I'm working on a project that involves Token2Token-Vision Transformer for classification task. Information on model here. During conversion from Pytorch weights to IR through onnx, some layers weren't supported with opset version 9, but I managed to export with opset version 12. INT8 & FP16 model works without any problem, but FP16 GPU inference outputs all Nan values. Is it because of version incompatibility?
I'm using the latest version of Openvino 2022.1. Please see the attached screenshot. Any suggestion would be appreciated.
Thanks and regards
Thanks for reaching out.
Does the Nan values output occurs only when running on GPU? From the list of T2T-Vit Models, which specified model you are using?

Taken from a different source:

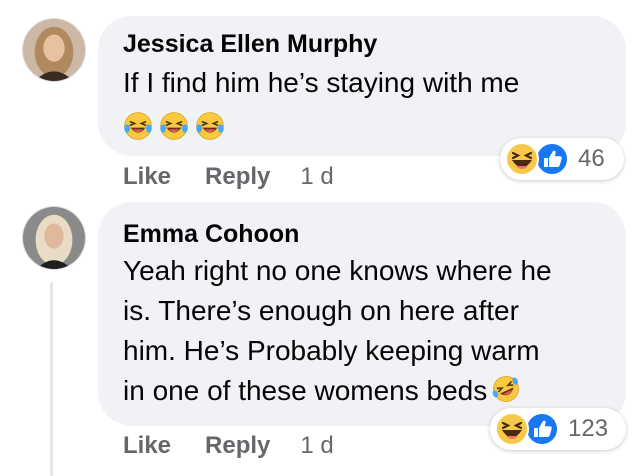 The image size is (636, 476). Describe the element at coordinates (558, 429) in the screenshot. I see `reaction-summary: 123` at that location.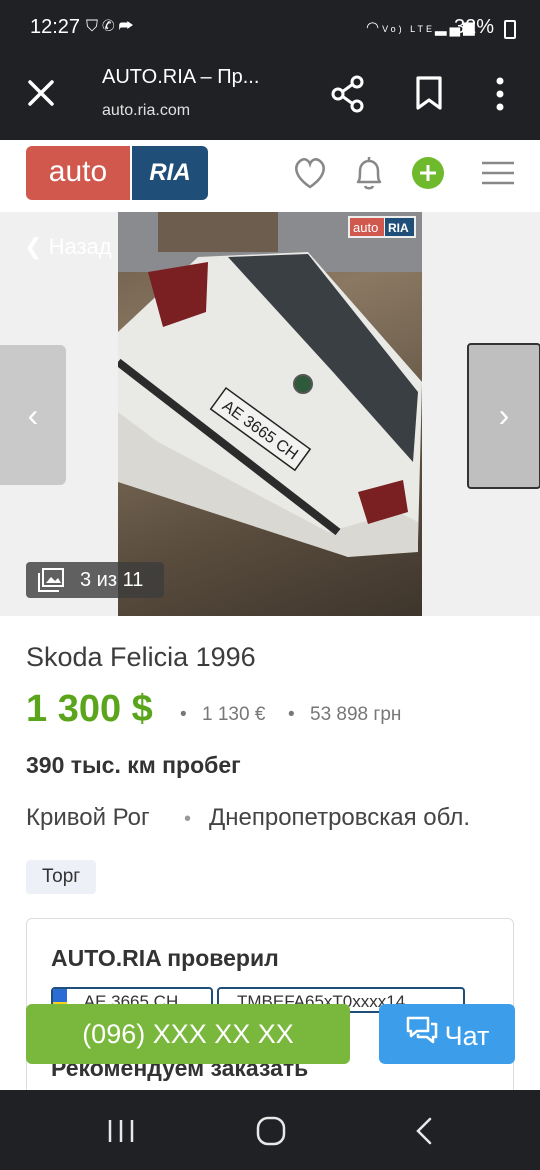 Image resolution: width=540 pixels, height=1170 pixels. What do you see at coordinates (424, 1131) in the screenshot?
I see `back-nav-icon` at bounding box center [424, 1131].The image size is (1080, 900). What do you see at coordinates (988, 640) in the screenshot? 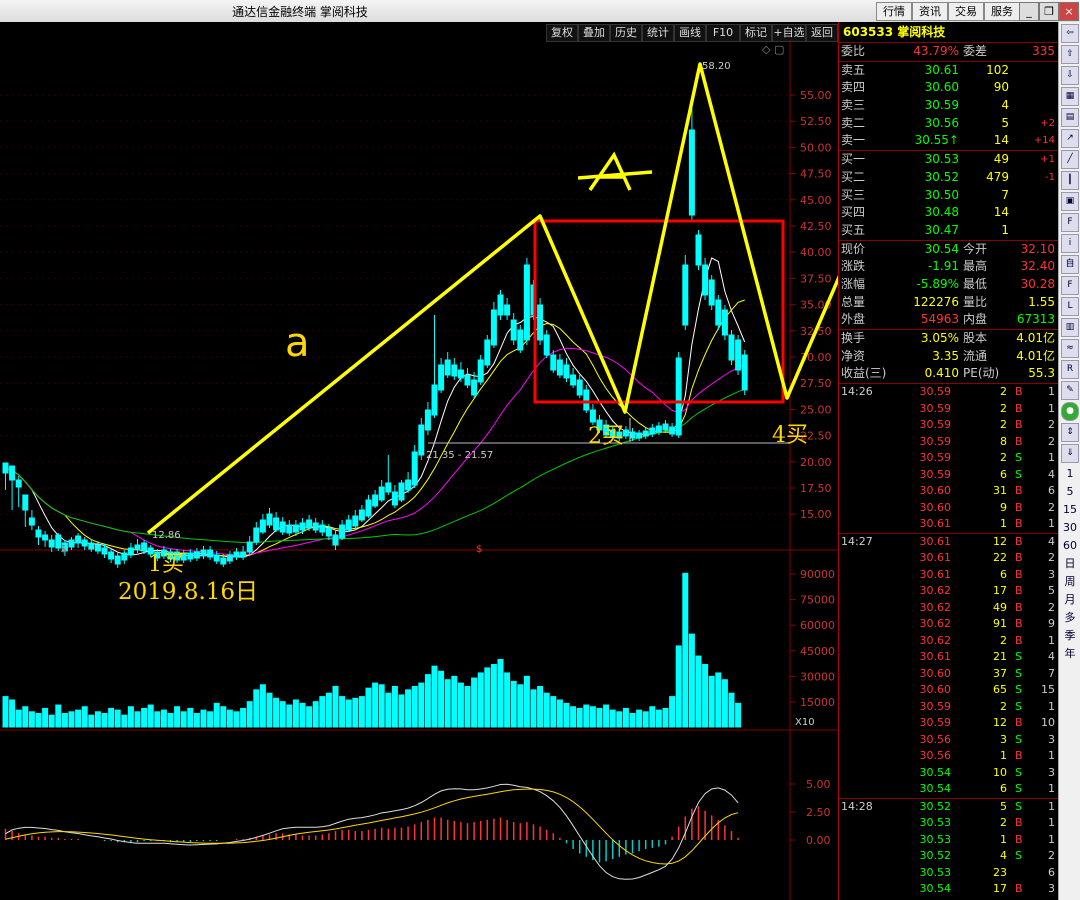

Please share all the necessary files and inputs to reproduce this issue from our end. You can put all the files in Google Drive and share the link here or privately to my email:
Sorry for late replying. Yes, the Nan output occurs only when running on GPU. Also, I specifically tested T2T-VIT-14 model. Please find the code here . The test_vmmr_img.py has been set up for GPU inference. Just run the file, in console you should be able to see the output from model. Please let me know if you face any problem running the code.
Thanks and regards,
I observed the same output from my end and also encountered an IndexError when running the FP16 precision model on GPU.
The performance of T2T-VIT-14 with FP16 precision on GPU was expected and the error encountered was due to missing transposes to MatMul. Our development team is working to rectify this and potentially, the fixes will be available in the next releases.
For the 2022.1 release, I would suggest you use INT8 with GPU instead.
This thread will no longer be monitored since we have provided a solution. If you need any additional information from Intel, please submit a new question.